■ **Work order**
The lines below from the one with "Task: Open the Chrome hamburger menu" up to and including the one with "You are a GUI" are what you should set down, exactly and without pictures.

[Opening Data provided section]

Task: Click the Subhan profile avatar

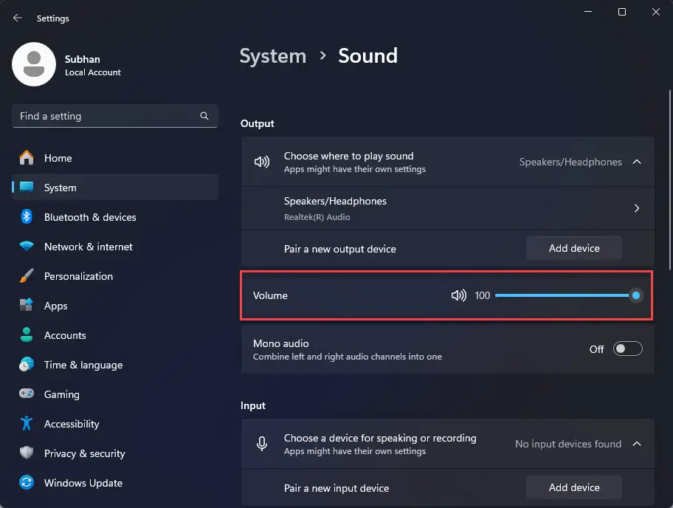Action: (x=34, y=64)
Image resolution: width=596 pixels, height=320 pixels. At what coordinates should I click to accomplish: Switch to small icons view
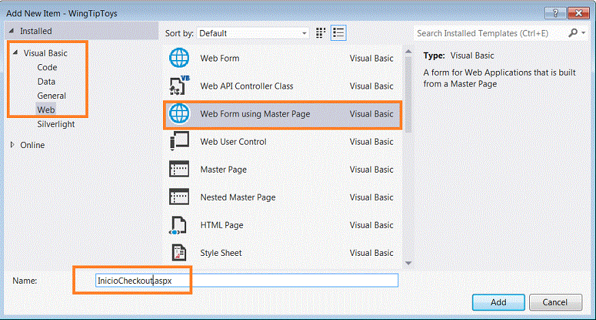tap(321, 33)
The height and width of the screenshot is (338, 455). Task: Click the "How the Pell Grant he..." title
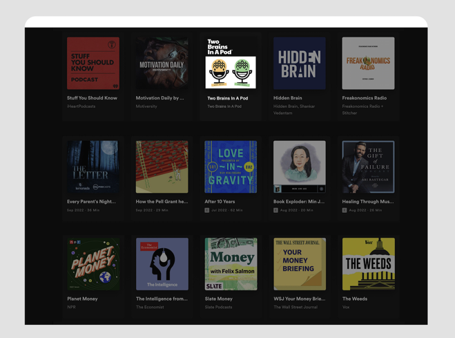pos(162,202)

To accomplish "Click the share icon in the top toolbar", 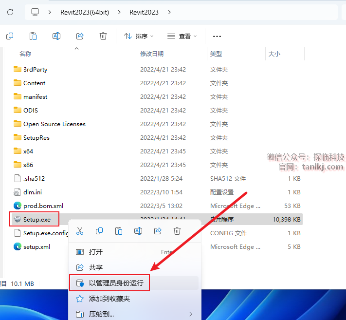I will (80, 36).
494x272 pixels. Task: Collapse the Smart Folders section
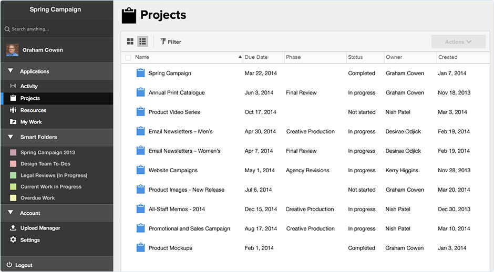coord(11,137)
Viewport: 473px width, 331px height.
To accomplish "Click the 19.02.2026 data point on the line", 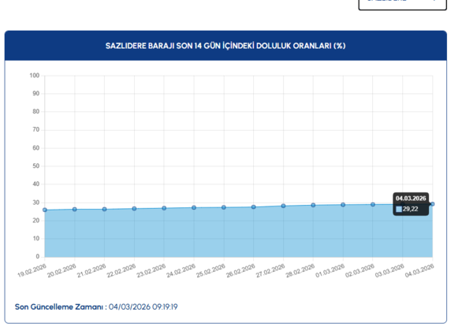I will point(45,210).
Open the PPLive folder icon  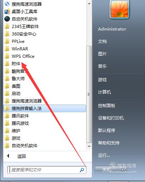pyautogui.click(x=7, y=41)
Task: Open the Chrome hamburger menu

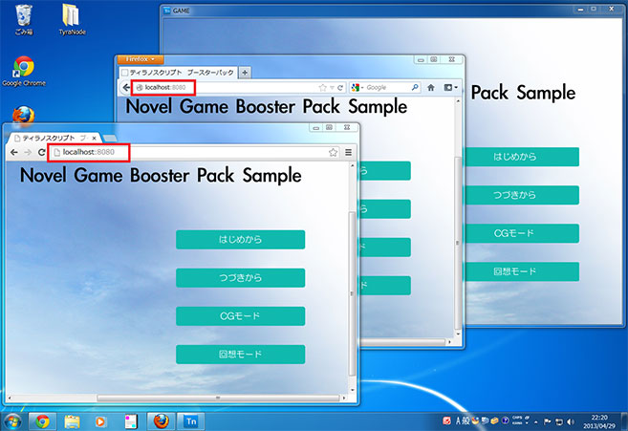Action: point(349,153)
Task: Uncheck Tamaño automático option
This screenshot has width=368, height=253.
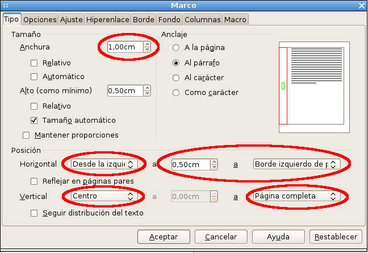Action: click(34, 121)
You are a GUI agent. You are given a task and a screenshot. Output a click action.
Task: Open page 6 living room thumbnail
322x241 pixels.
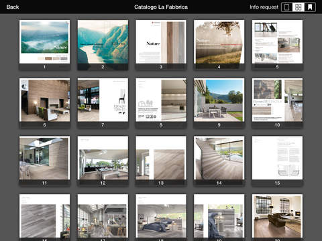click(44, 100)
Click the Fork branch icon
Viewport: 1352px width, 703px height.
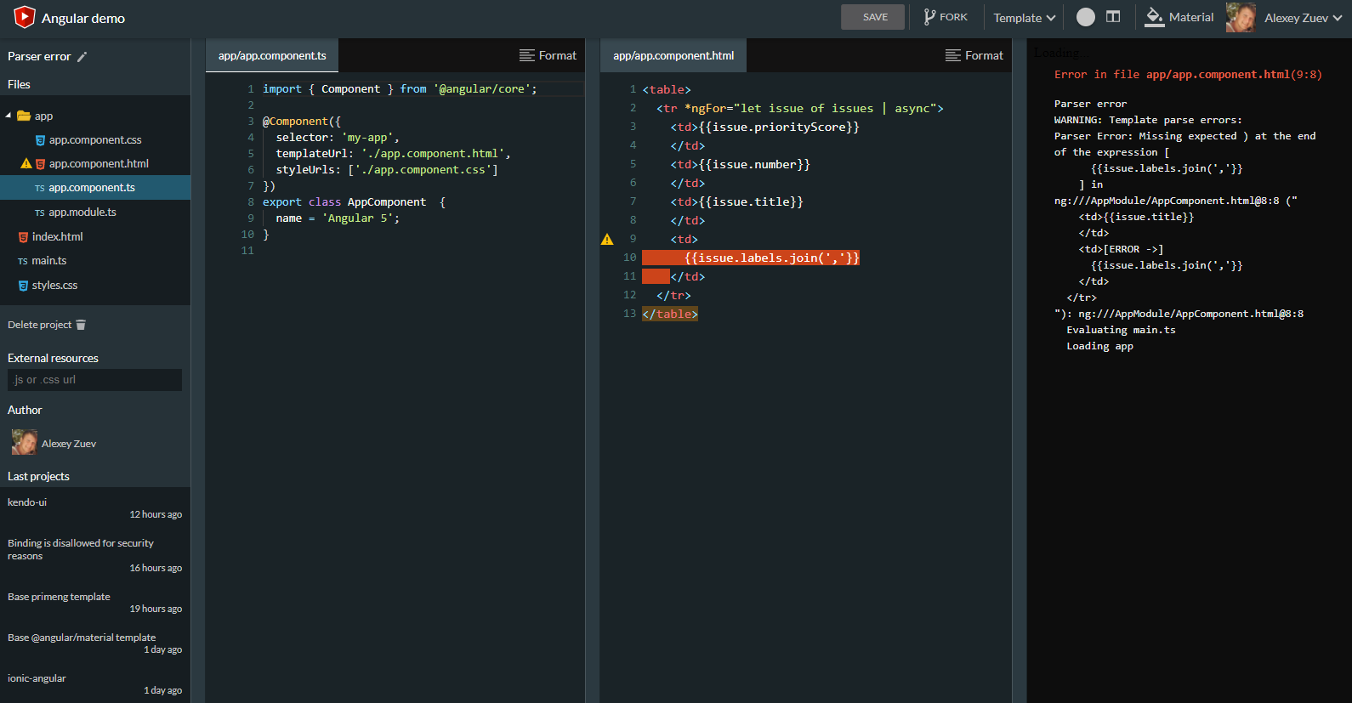tap(929, 17)
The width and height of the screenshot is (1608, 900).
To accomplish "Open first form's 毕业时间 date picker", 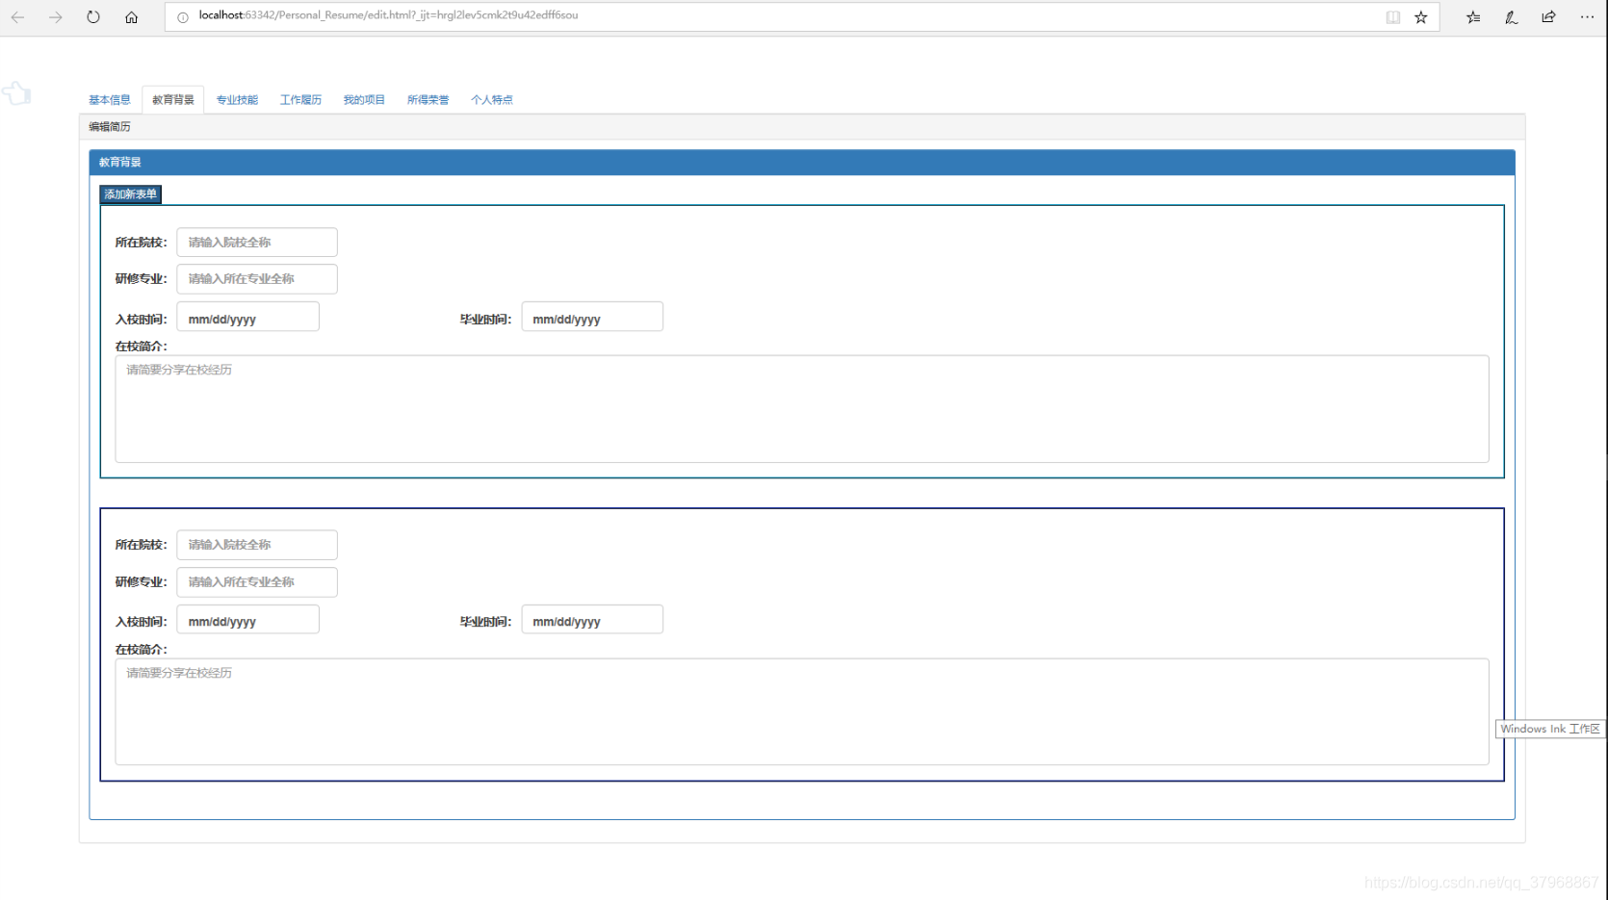I will click(x=592, y=319).
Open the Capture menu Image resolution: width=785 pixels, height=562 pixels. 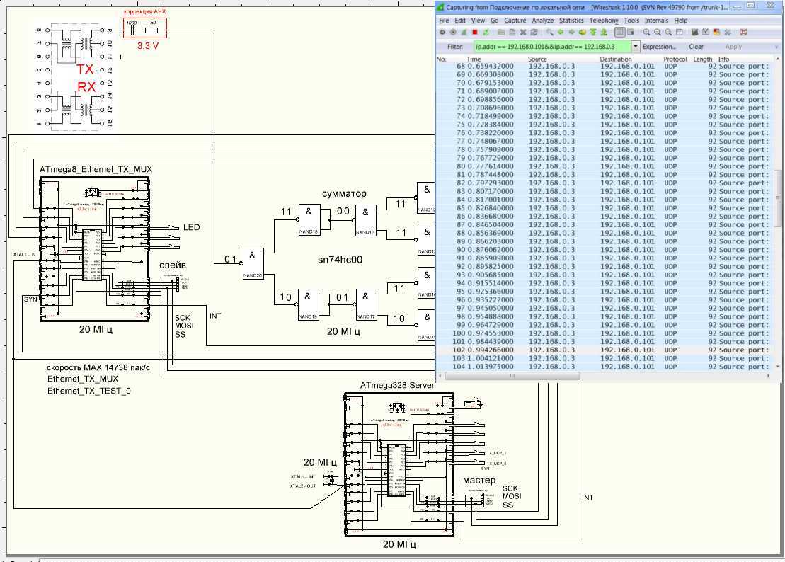pyautogui.click(x=515, y=21)
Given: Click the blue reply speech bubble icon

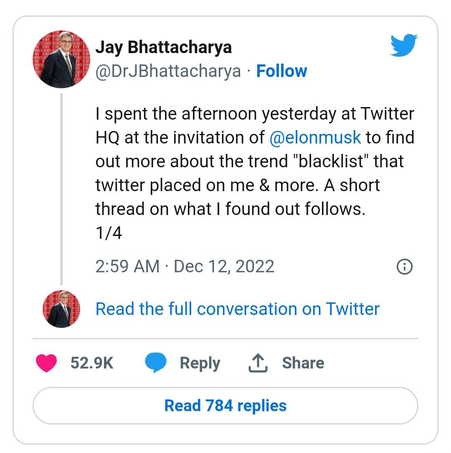Looking at the screenshot, I should point(156,363).
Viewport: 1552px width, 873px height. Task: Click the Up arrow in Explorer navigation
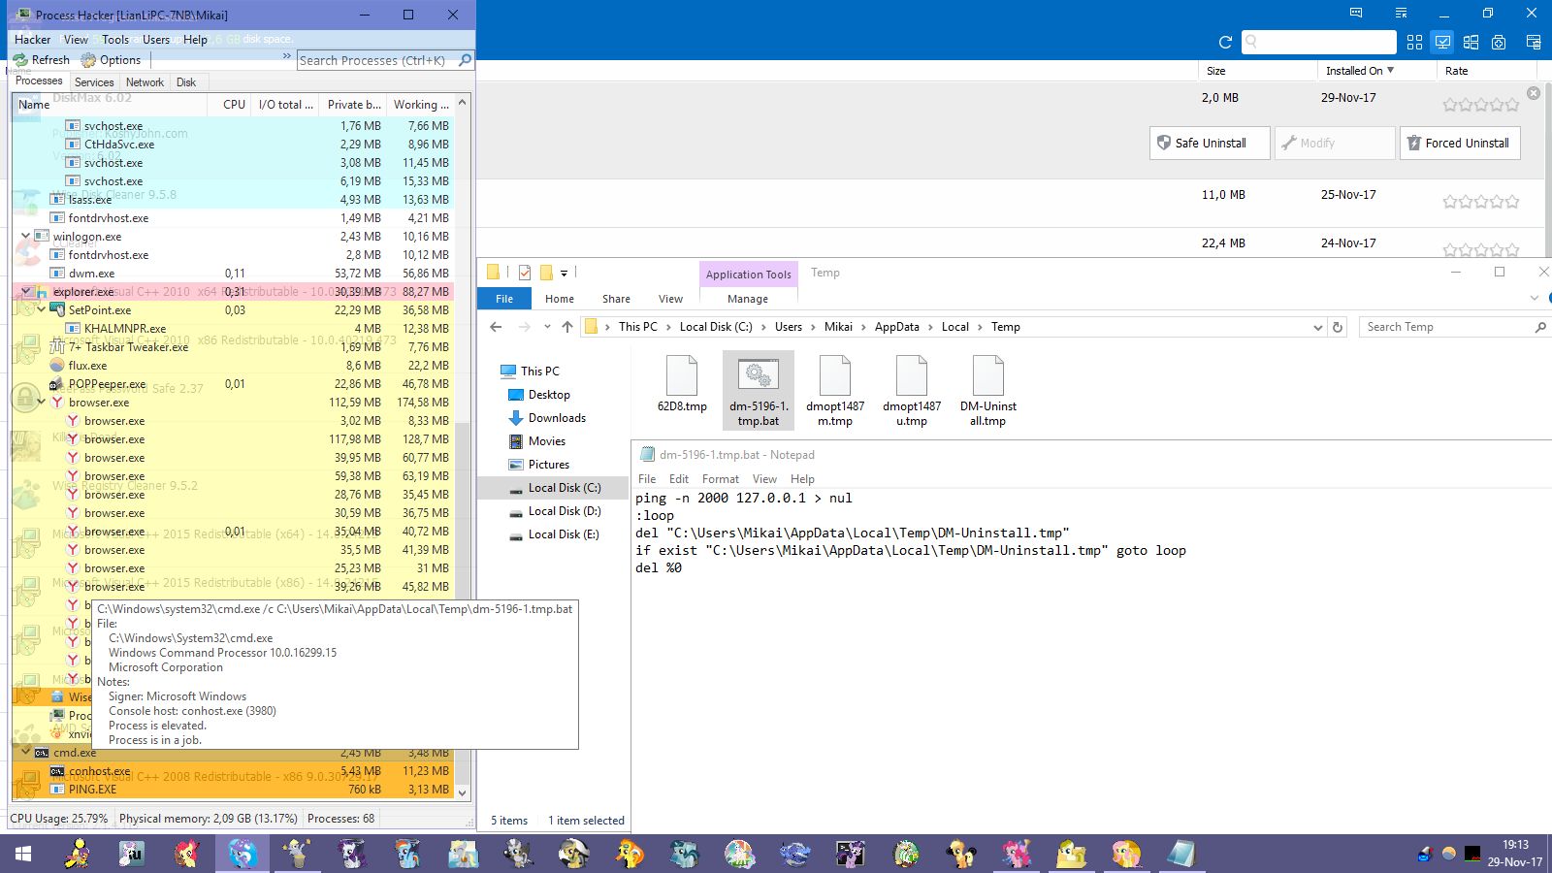[567, 327]
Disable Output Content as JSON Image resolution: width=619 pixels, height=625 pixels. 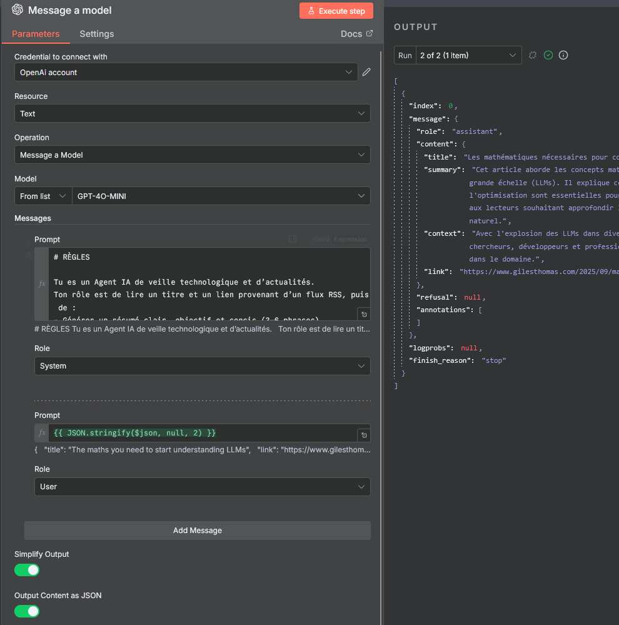point(27,611)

[Closing Data provided section]

■ **Exercise response**
Task: Open the Chrome hamburger menu

Action: point(349,153)
Task: Uncheck Tamaño automático option
This screenshot has width=368, height=253.
Action: click(34, 121)
You are a GUI agent. You are given a task and a screenshot. Output a click action.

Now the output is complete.